## WHAT YOU NEED TO DO
Lines to return, exactly: from the line with "#ผู้มีอำนาจเด็ดขาดในศตวรรษที่ 21 (150, 2260)" to the line with "Home (113, 66)" in the entries below, both included.

[Saved entries]

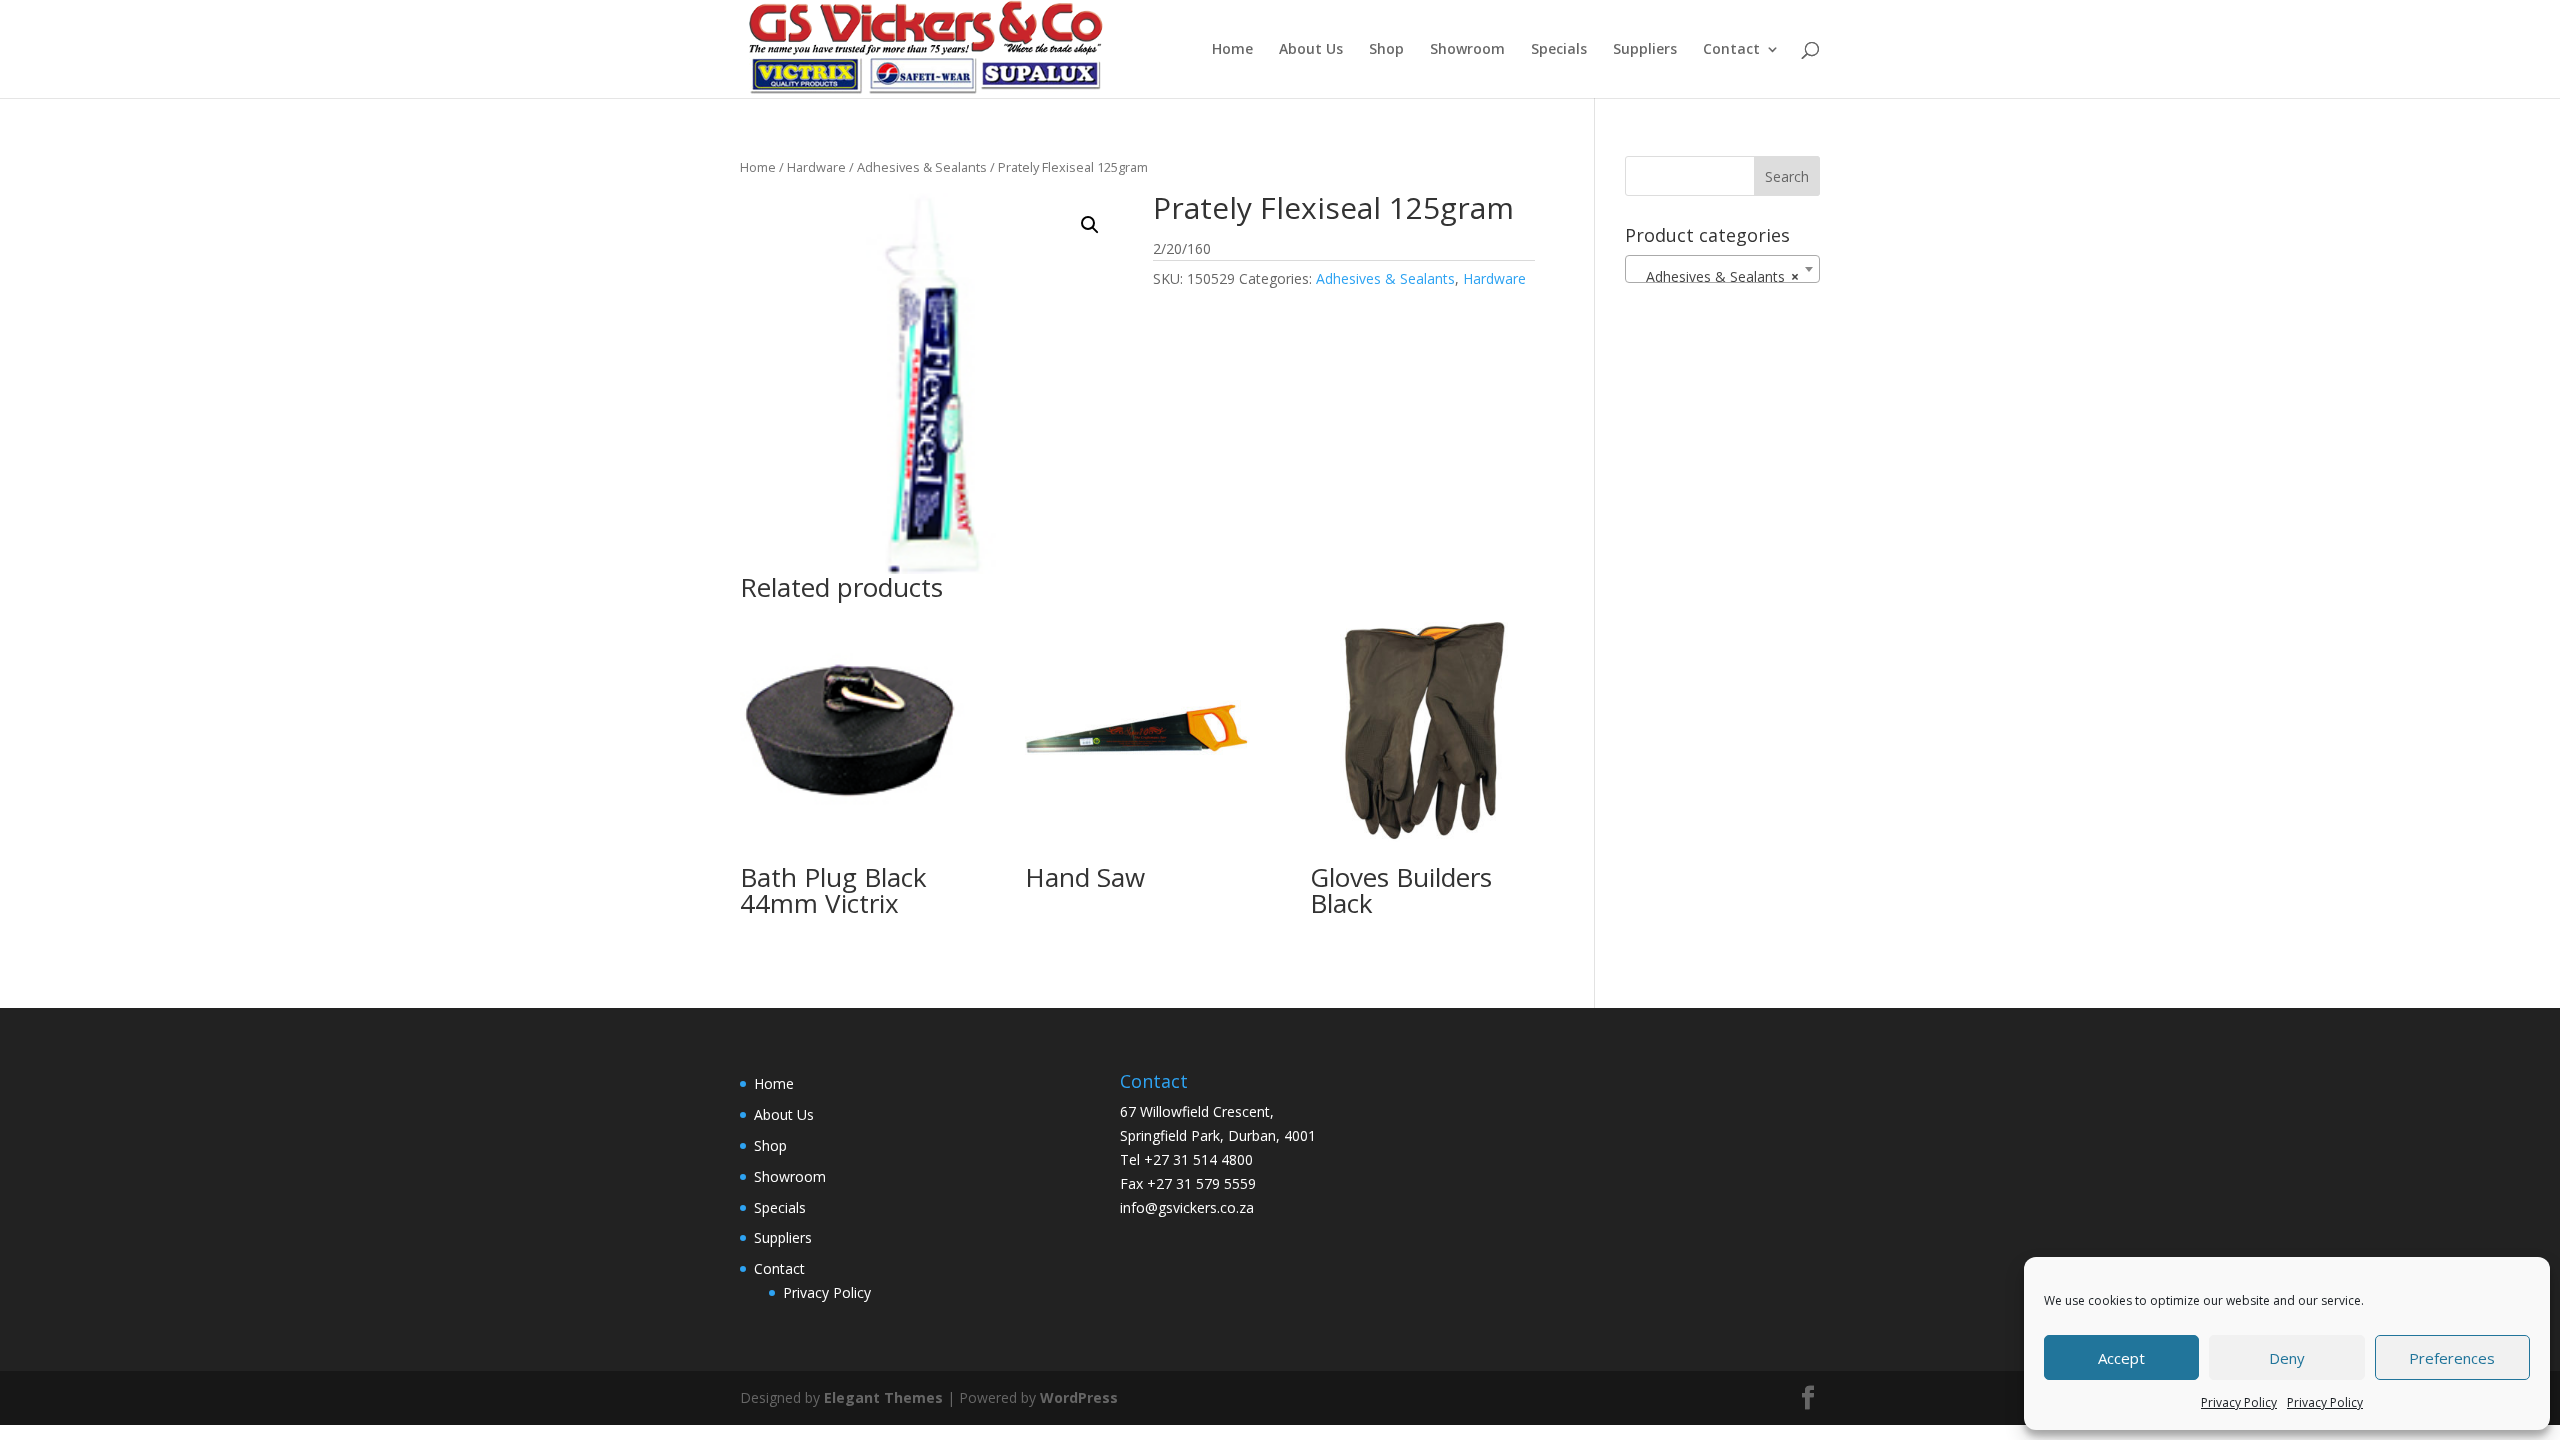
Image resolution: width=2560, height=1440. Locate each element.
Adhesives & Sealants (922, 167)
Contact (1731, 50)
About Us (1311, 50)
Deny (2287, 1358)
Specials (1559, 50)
* * *
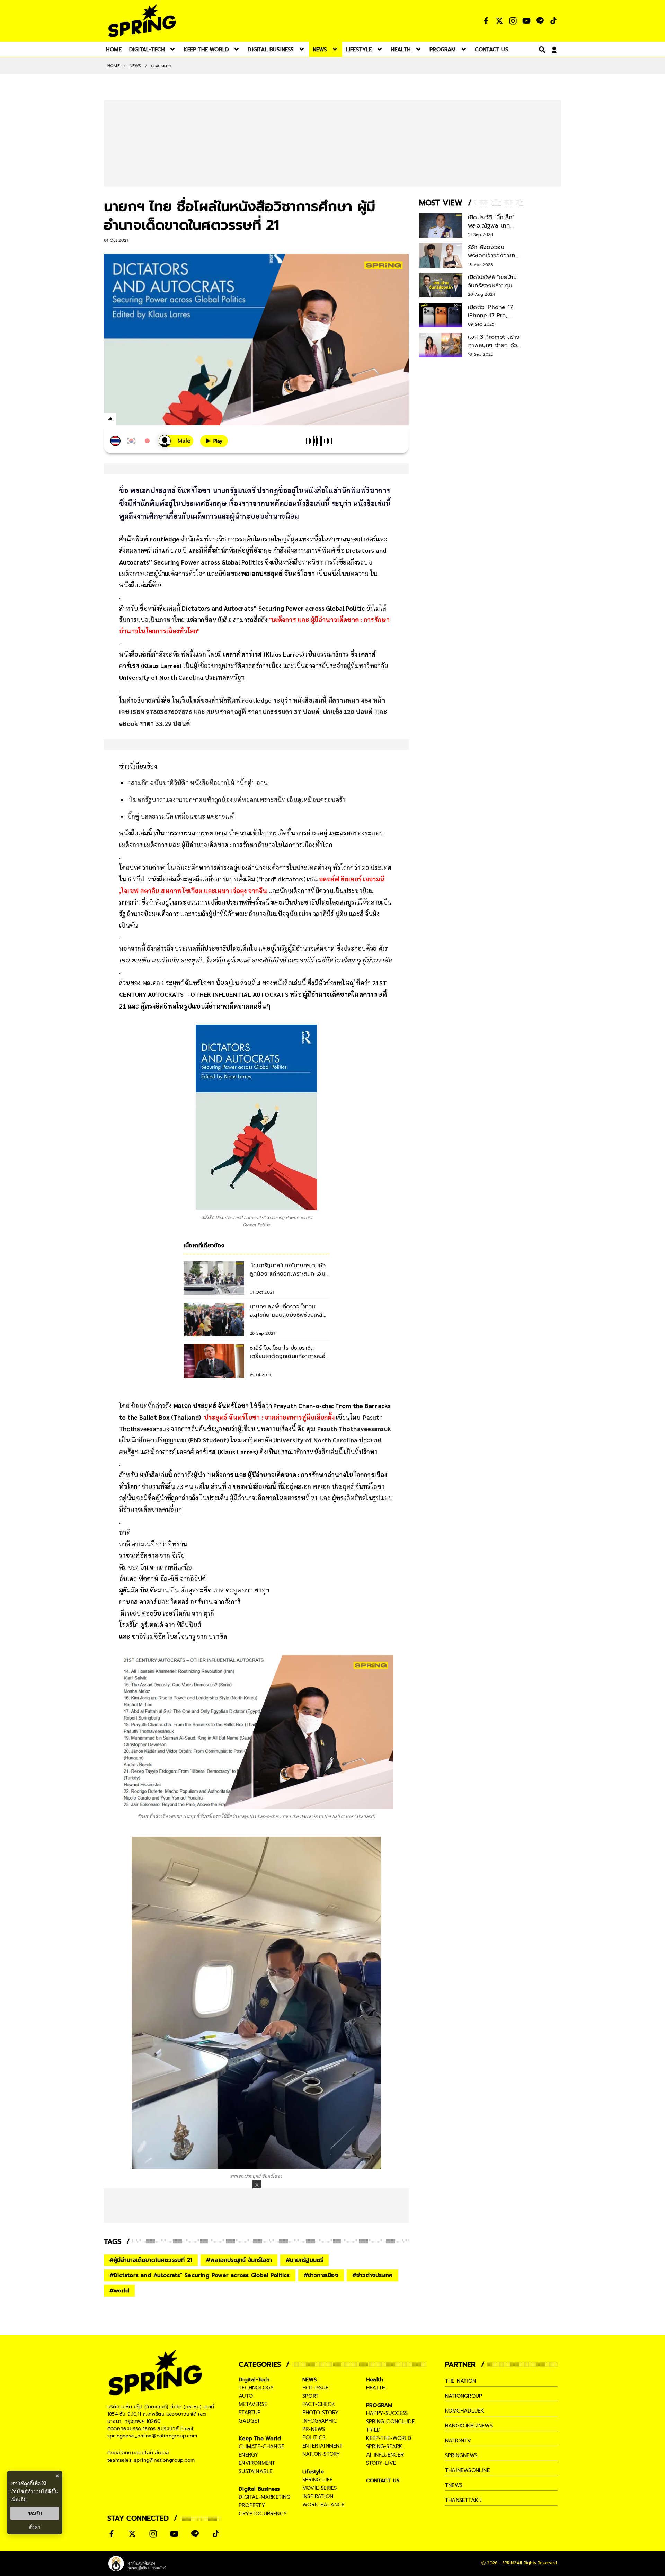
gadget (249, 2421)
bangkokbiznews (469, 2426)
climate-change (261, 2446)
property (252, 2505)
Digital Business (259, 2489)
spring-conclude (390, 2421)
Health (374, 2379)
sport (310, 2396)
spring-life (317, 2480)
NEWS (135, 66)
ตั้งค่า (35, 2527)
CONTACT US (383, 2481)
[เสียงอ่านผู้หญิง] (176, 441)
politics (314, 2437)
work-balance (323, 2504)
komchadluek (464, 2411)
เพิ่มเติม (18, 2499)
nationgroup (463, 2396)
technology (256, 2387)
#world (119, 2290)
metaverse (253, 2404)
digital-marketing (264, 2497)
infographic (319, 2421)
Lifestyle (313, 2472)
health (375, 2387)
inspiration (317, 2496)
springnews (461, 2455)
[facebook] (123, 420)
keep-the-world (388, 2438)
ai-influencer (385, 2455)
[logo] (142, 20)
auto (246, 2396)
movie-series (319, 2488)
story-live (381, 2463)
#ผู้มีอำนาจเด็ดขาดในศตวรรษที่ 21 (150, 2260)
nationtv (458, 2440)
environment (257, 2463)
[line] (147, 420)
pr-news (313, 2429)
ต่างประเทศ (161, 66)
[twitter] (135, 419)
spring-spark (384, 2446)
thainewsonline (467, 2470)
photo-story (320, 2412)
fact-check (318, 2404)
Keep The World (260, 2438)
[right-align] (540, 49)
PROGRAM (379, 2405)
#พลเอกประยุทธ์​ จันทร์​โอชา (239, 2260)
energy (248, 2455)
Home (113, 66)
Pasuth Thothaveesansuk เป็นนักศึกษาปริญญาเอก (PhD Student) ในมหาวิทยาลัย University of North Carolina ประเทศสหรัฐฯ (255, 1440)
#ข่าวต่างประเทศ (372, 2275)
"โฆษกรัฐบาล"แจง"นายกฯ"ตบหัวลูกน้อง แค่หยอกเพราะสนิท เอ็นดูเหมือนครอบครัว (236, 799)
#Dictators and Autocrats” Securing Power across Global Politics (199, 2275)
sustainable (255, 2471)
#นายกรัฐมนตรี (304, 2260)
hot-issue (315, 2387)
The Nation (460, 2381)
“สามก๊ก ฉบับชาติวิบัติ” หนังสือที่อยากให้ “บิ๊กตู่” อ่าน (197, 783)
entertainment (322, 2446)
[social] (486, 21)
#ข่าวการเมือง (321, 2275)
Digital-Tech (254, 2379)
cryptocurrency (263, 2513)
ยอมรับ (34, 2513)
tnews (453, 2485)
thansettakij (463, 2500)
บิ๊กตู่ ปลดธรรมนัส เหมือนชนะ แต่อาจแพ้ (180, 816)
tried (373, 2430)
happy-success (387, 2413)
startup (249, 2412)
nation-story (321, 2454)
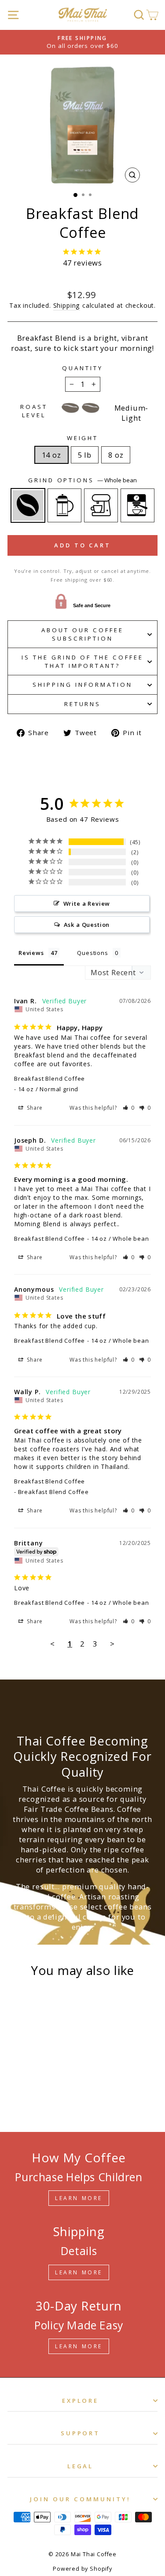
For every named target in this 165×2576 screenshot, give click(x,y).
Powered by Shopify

## REPLY TO THE EXERCISE
#ผู้มีอำนาจเด็ดขาดในศตวรรษที่ 21 (150, 2260)
nationtv (458, 2440)
environment (257, 2463)
[line] (147, 420)
pr-news (313, 2429)
ต่างประเทศ (161, 66)
[twitter] (135, 419)
spring-spark (384, 2446)
thainewsonline (467, 2470)
photo-story (320, 2412)
fact-check (318, 2404)
Keep The World (260, 2438)
[right-align] (540, 49)
PROGRAM (379, 2405)
#พลเอกประยุทธ์​ จันทร์​โอชา (239, 2260)
energy (248, 2455)
Home (113, 66)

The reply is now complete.